**DIRECTIONS**.
Beginning with the line that holds "You are a GUI" and ending with the last line below, please copy every line exactly, add nothing, and leave out the pictures.

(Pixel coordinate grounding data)
■ ■ ■

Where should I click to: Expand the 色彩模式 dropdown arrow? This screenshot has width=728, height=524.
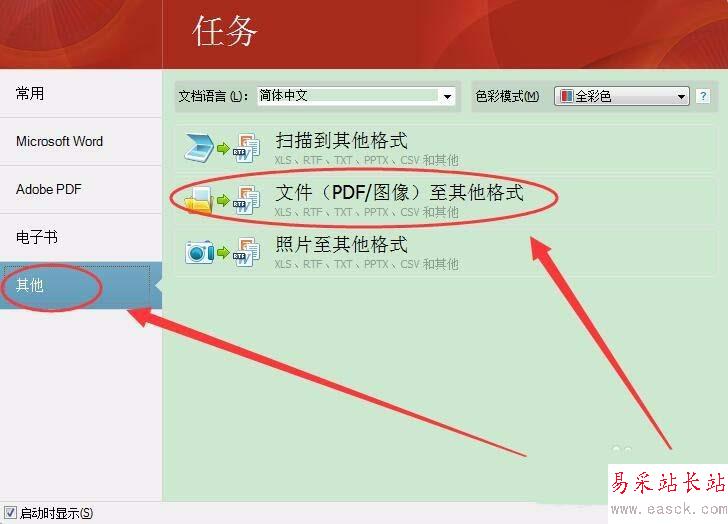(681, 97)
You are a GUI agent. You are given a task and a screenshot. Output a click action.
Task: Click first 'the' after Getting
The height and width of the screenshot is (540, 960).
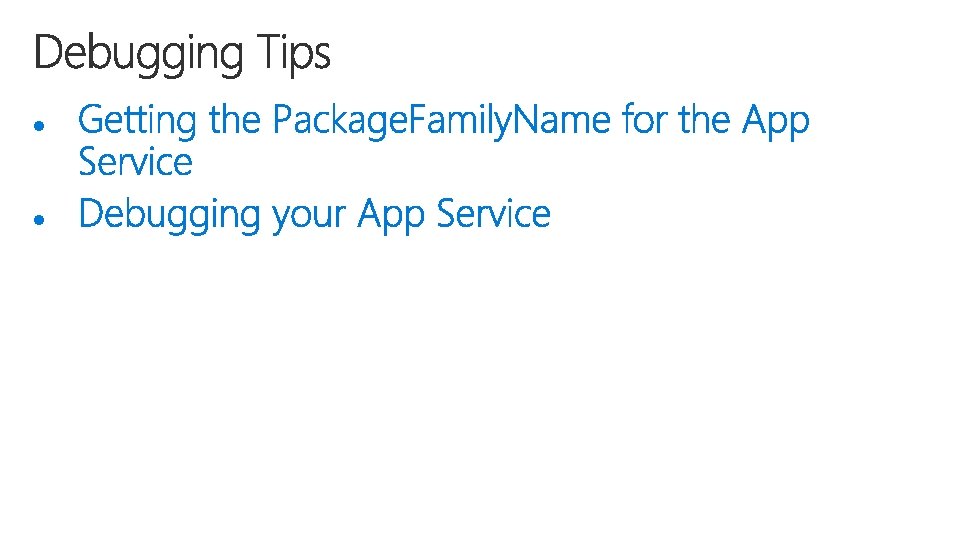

■ ■ ■

**ANSWER SPACE**.
You are a GUI agent. You are given a task and a screenshot. Output a click action.
Task: Click first 'the' after Getting
The height and width of the screenshot is (540, 960).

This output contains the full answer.